Screenshot grounding data:
******

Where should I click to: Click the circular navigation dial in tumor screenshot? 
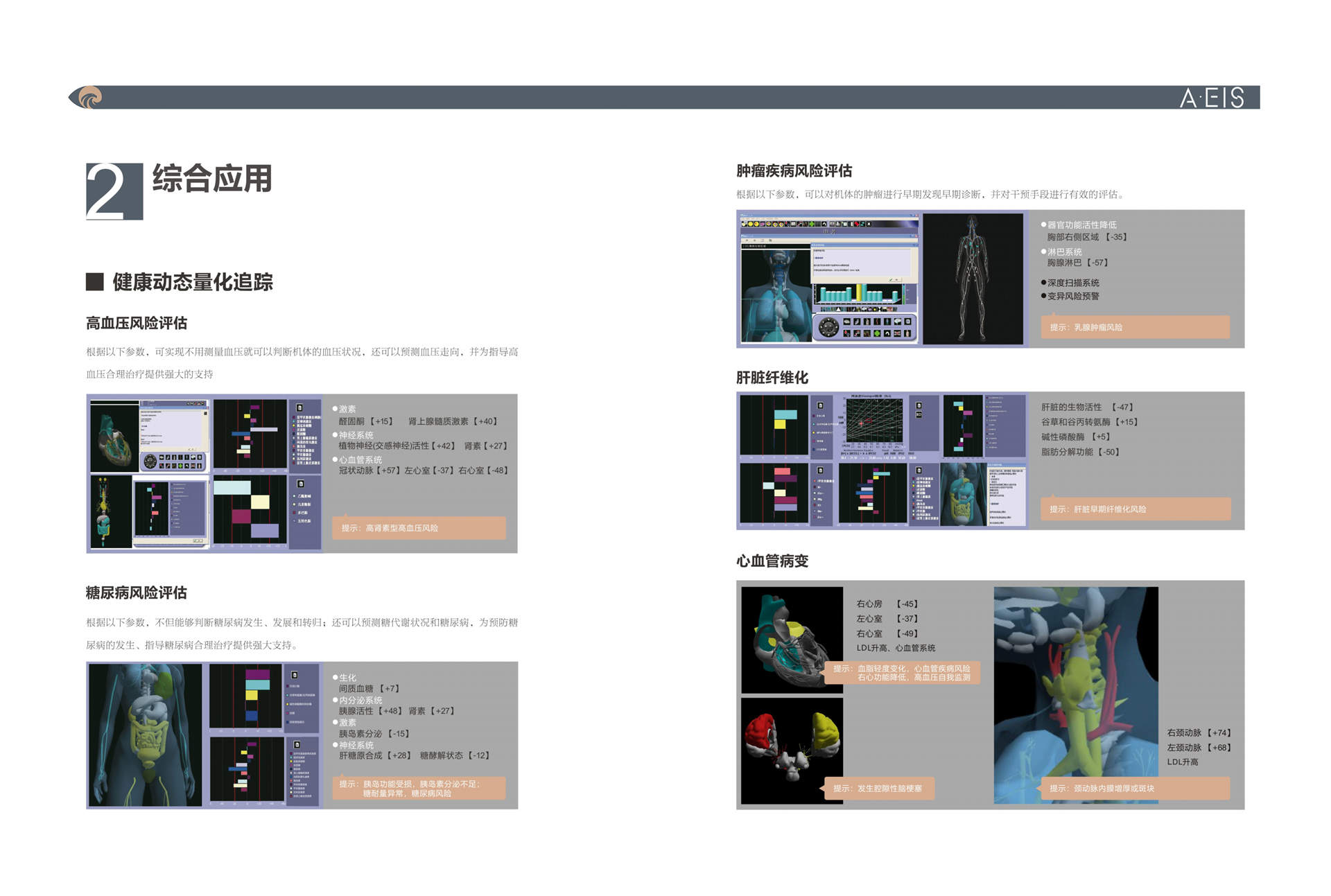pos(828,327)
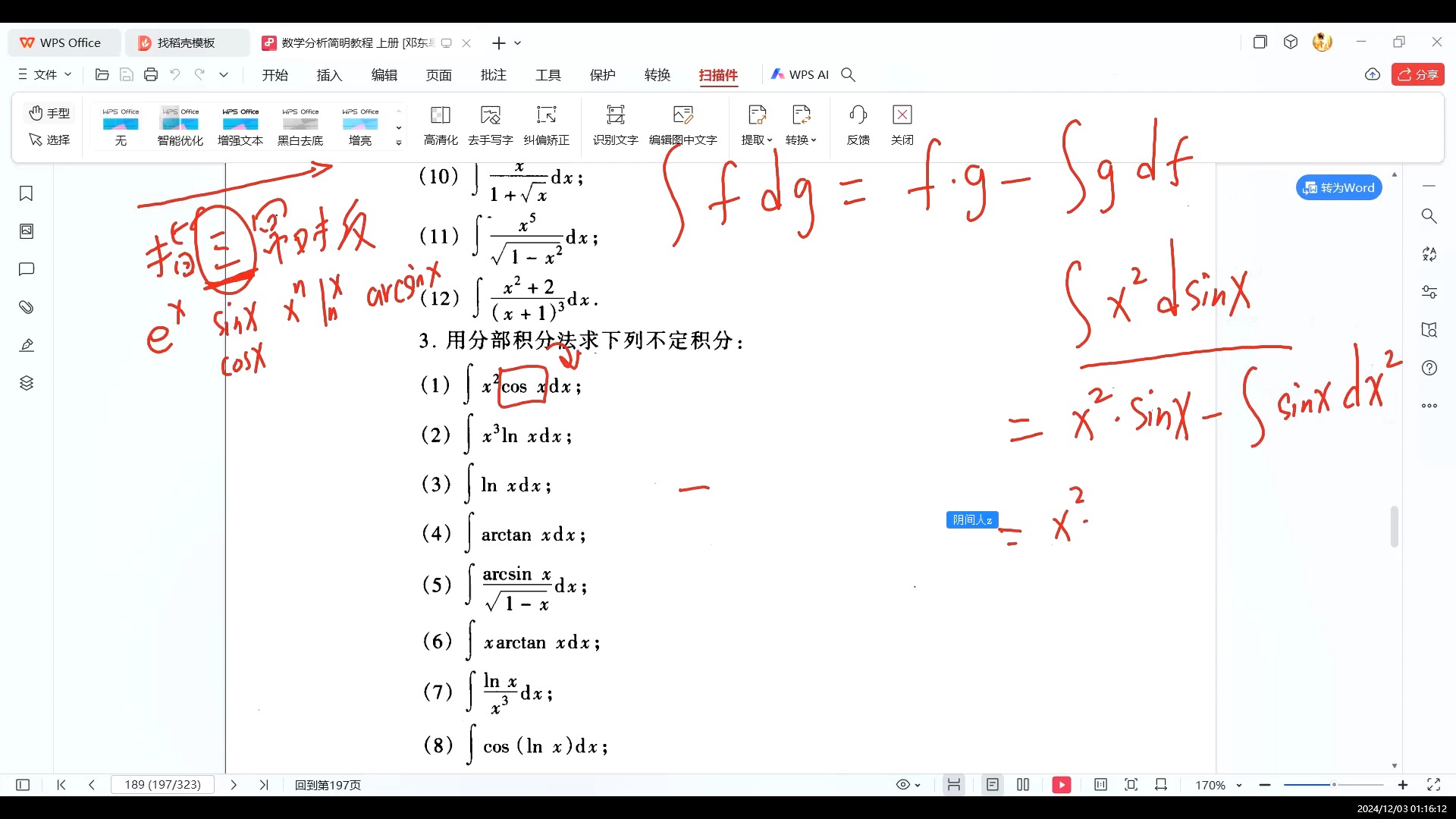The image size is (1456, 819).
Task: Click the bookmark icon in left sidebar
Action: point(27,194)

******

The problem:
Leave every image out and retype the entries above word for word.

Answer for this exercise:
Where should I click to: Click the circular navigation dial in tumor screenshot? 
pos(828,327)
The image size is (1456, 819).
Task: Click the bookmark icon in left sidebar
Action: point(27,194)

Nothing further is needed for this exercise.